Collected data
++++
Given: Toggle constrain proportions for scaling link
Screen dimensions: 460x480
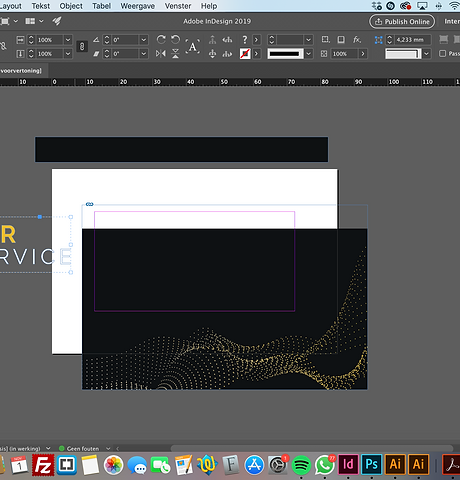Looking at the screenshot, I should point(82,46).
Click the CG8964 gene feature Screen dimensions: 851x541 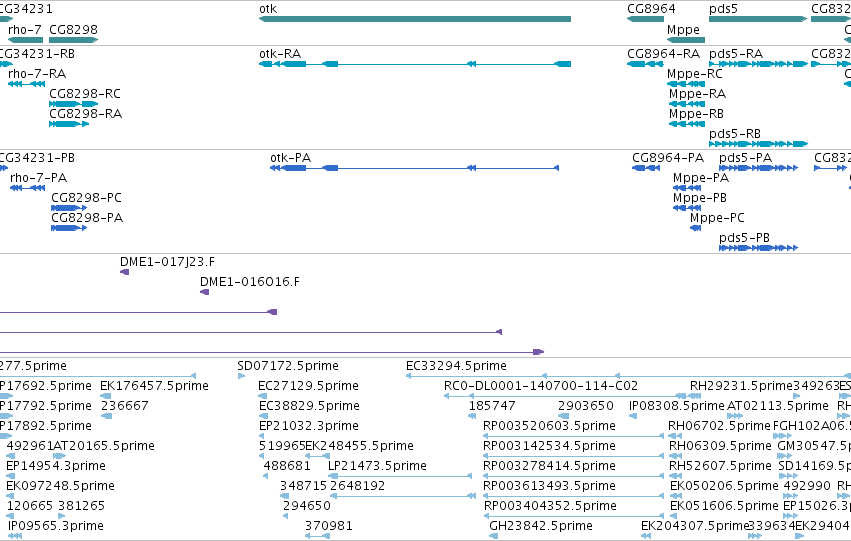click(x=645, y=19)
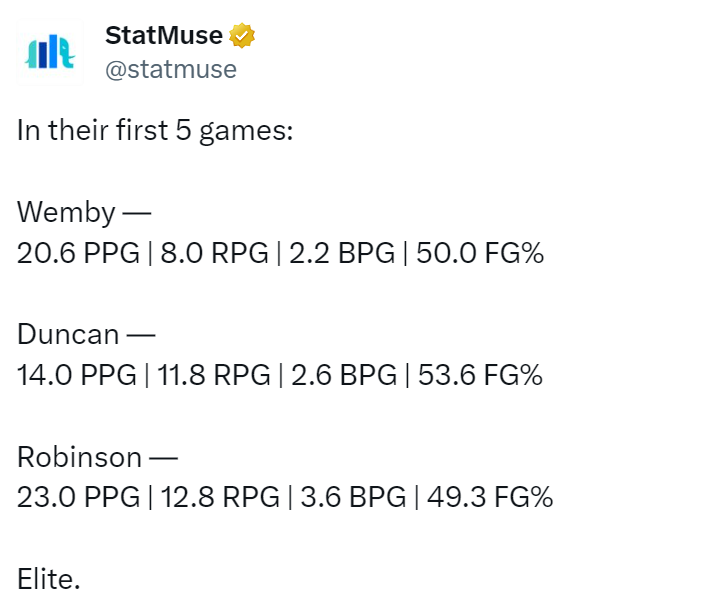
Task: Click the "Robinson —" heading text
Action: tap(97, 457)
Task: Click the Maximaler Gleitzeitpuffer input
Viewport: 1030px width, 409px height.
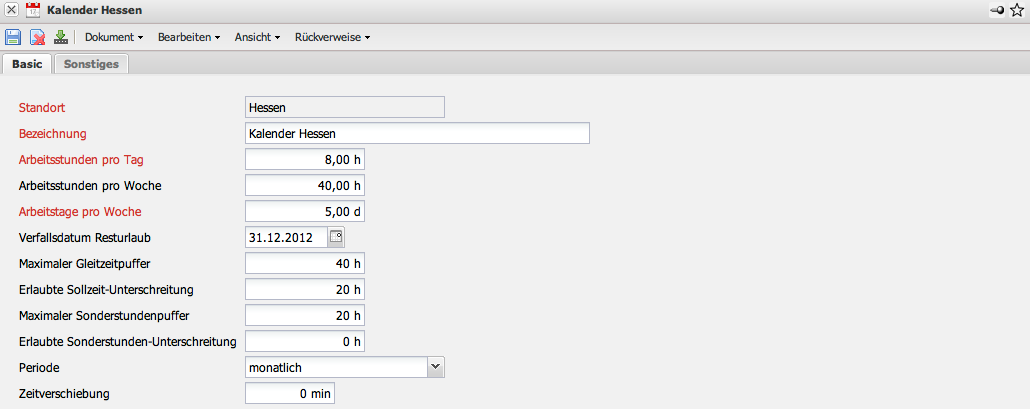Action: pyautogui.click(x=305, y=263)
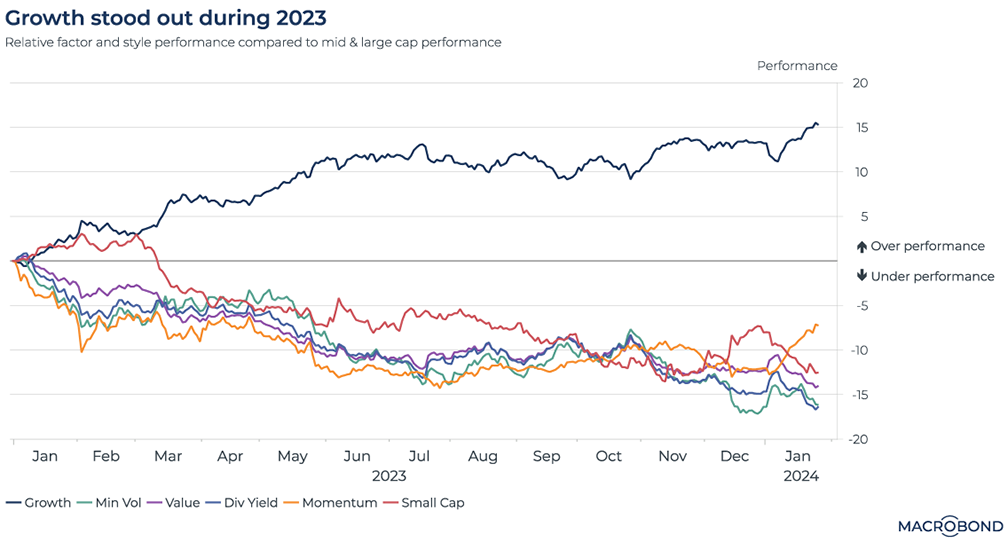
++++
## AIM OF THE EXERCISE
From the line containing "Task: Click the Maximaler" down to the last line of the entries above, retype each line exactly as it stands, but skip the pictures.

## REPLY
Task: Click the Maximaler Gleitzeitpuffer input
Viewport: 1030px width, 409px height.
Action: pyautogui.click(x=305, y=263)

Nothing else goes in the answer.